Sunday, April 10, 2011

Married With Puppy

So I got married pretty young.  Which shocked virtually everyone who knows me, including myself somtimes.  I was always the perpetually single, perpetually uninterested in relationships person, who when the few relationships I did have ended wasn't exactly heartbroken.  So it came as a big shock when I announced my engagement, and shortly thereafter got married in an $11 dress at the courthouse.  So how did I know? I'm still not totally sure, but a big epiphany moment came for me 6 months into my husband and my relationship. 
I've never been the type to cry at  movies, I've seen 'em all, Harry and the Hendersons, Lion King, Bambi, Apollo 13, all of 'em, never shed a tear.  I was so noted for this in my family that I think my parents secretly thought I was a sociopath.  However, 6 months into the relationship I watched a little movie called P.S. I Love You, which is a gripping yarn about a young married couple, and the husband dies early of a brain tumor or hemorrhage, or something else vague and nonspecific.  The movie is about how they met, how he died and how she eventually learned to deal with it.  It's a really good movie, but you couldn't tell from watching it with me because I cried for about 80% of it.  Not cute, tears silently sliding down my face crying, but ugly wracking sobs that turned  my nose and eyes red.

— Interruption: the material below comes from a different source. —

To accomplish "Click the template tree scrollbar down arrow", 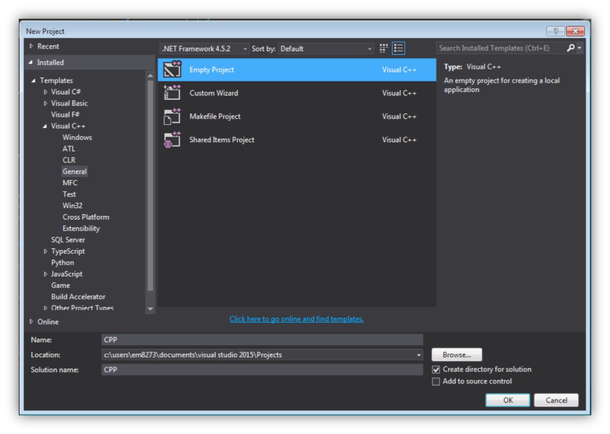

Even before the husband died I was crying, and then I cried at all the funny parts too.  Probably the 20% I wasn't crying was during the credits.  I was so emotional because I was thinking about myself (naturally) and how I would feel if my husband died.  I was surprised by the strength and depth of my emotion.  I've always had a pretty good imagination, which is unfortuante in some cases, and a blessing in others.  This case more the the former. 
My husband is in the  military so it wasn't so far fetched for me to worry about his safety, although I'm sure all wives worry.  This also explains why I had a similar crying experience when I made the mistake of watching the movies Brothers and The Messenger when my husband was deployed.  Those aren't even particularly sad movies, in Brothers the husband turns out to not have been dead, and in The Messenger he turns out to have been something of a douche.  So again my complete sobbing breakdown was maybe not the most rational reaction. Even so small a thing made me realize how much I cared about my husband, and I'm learning in life that it's the small things that count the most.